Similarly with sociological definitions of class or weird notions of 'class pride', I'm not interested in definitions of 'Britishness' or 'Englishness' either. But let's not allow any of that to prevent me from sticking my oar in wink

I know Tory and Labour politicians have been banging on about this sort of stuff for years, whether looking at it in sociological terms or as some kind of patriotic litmus test - though it's normally a 'cricket test' they use. And as someone born in England, who has lived all but three of my 50-something years in this country, I honestly ain't got a scooby about cricket. Which means, according to that old scrote Norman Tebbit (and why isn't he fucking dead yet?), I'm not proper English (or British).

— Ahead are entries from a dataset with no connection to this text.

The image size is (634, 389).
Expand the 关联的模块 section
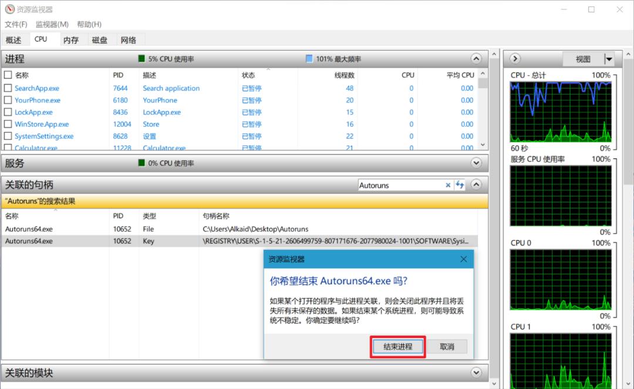pyautogui.click(x=476, y=373)
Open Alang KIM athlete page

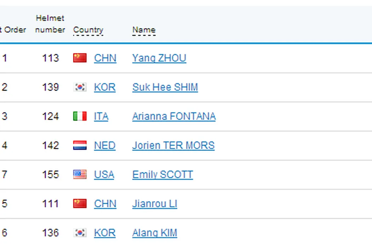[154, 232]
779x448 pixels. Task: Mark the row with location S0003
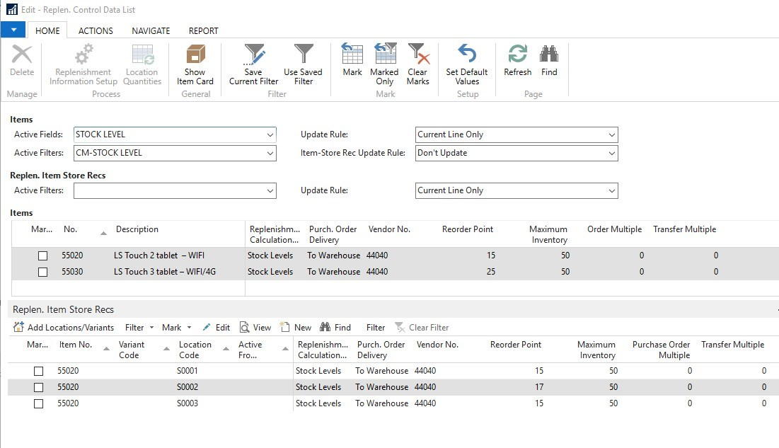[39, 403]
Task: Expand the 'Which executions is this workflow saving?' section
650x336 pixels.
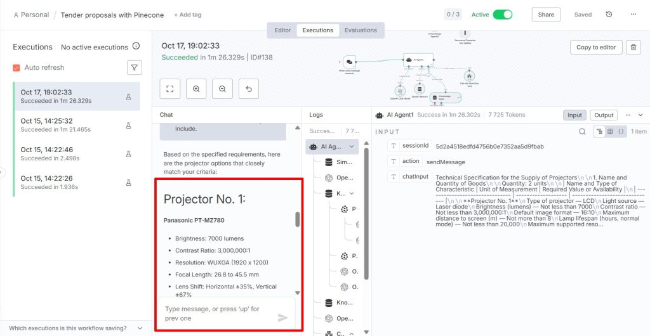Action: 139,328
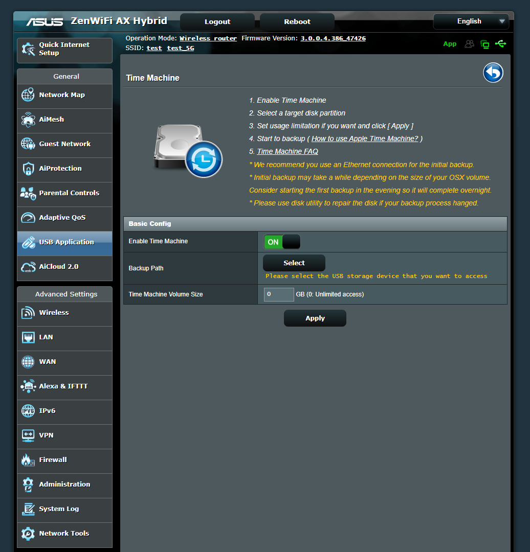Open VPN settings in Advanced Settings
The width and height of the screenshot is (530, 552).
[x=47, y=436]
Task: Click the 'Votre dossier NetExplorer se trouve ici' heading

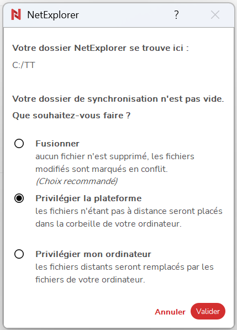Action: coord(101,48)
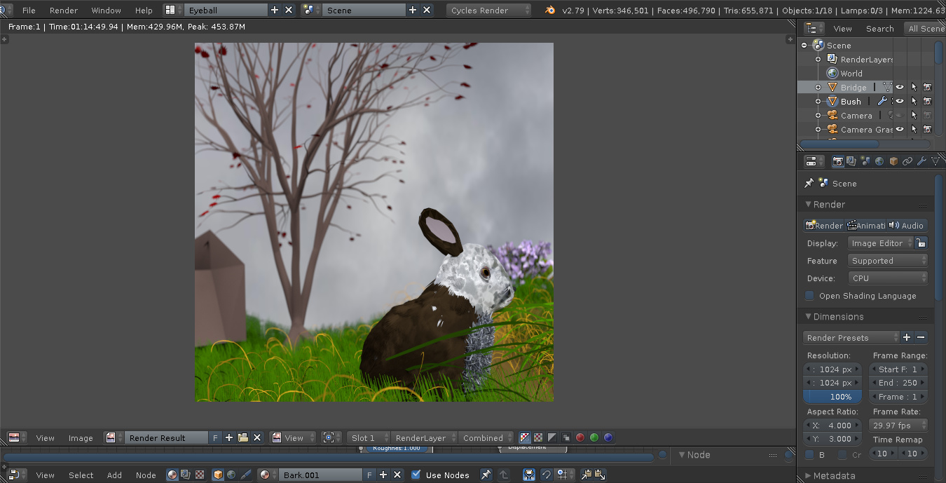The image size is (946, 483).
Task: Click the Audio render button
Action: [906, 225]
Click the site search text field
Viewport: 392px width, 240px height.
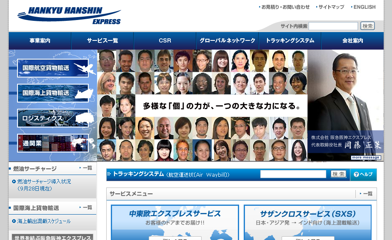333,26
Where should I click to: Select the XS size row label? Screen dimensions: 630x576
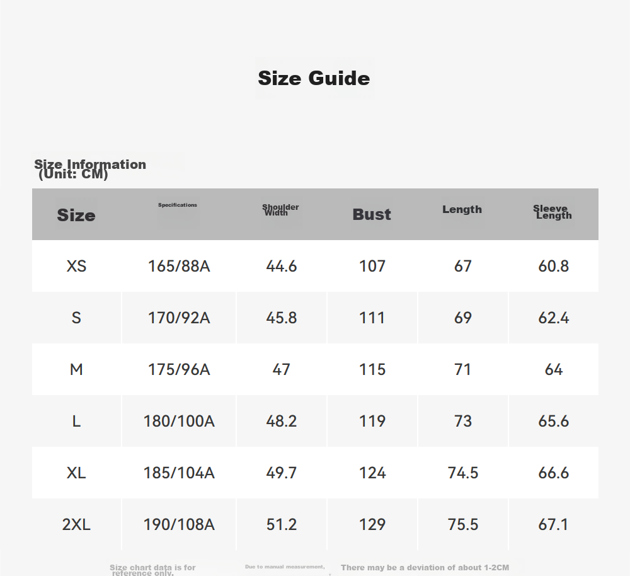click(76, 266)
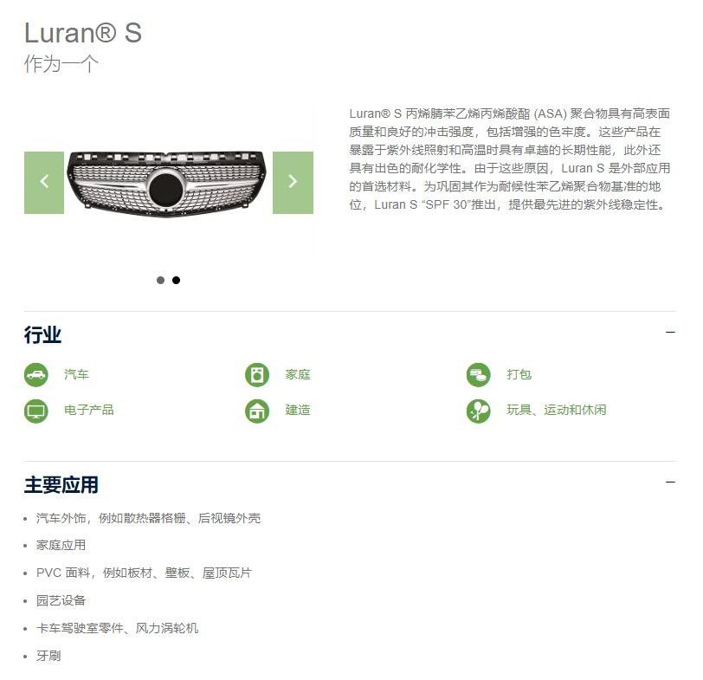Select the first carousel dot
Viewport: 703px width, 680px height.
[160, 281]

There's a lot I love about this country though. There's some really beautiful countryside, lots of greenery, and the cityscapes can be beautiful too - though many of the best bits are always being knocked down or gentrified. There are many things I'm not keen on, too. Some of these I loathe.

The people who live here are probably no better, no worse than the people who live in any other country - though we do have our fair share of resident arseholes. I'm using a generic 'average man/woman on the street' by the way, whoever they may be and for whatever that's worth, with no indication of class or location. I don't think generic types work particularly well anywhere, but in terms of indicating some measure of 'Englishness' or 'Britishness' they work less well, especially with all the cultural/sub-cultural variety you get depending on people's class, background, what football club they support, which borough, town, area, region or UK national entity we're talking about, or where they or their family have emigrated from.

I grew up in Salford and I'm regularly visiting Manchester and Salford for family and football. But as an adult, I've lived in Stoke-on-Trent, Newcastle-Under-Lyme, Stafford, various parts of East and North London, Hastings/St Leonard's-on-Sea and now Leicester. The experience of each of these places was completely different, and that includes the various areas and boroughs within London I spent 16 years in. That's something I've always quite liked about this country. But then, I know you also get similar variety in other countries too.

The last 12 years I've lived a couple of hundred yards from what the UK tabloids call 'Britain's most multi-cultural high street' (google it if you like). My next door neighbours on one side are from Lithuania, the other side are Afro-carribean. Across the road are a family of Asians from Tanzania, there's an n-th generation Leicester born-and-bred guy and his grown up kids who visit fairly regularly, then there's some young Romanians, also a Polish family and an old Irish fella who lives on his own but who's grown up son checks up on to see he's all right. We all get on pretty well and don't mither each other too much, despite the proximity of two-up, two-down terraced-house life. And that's something else I quite like about it here as well.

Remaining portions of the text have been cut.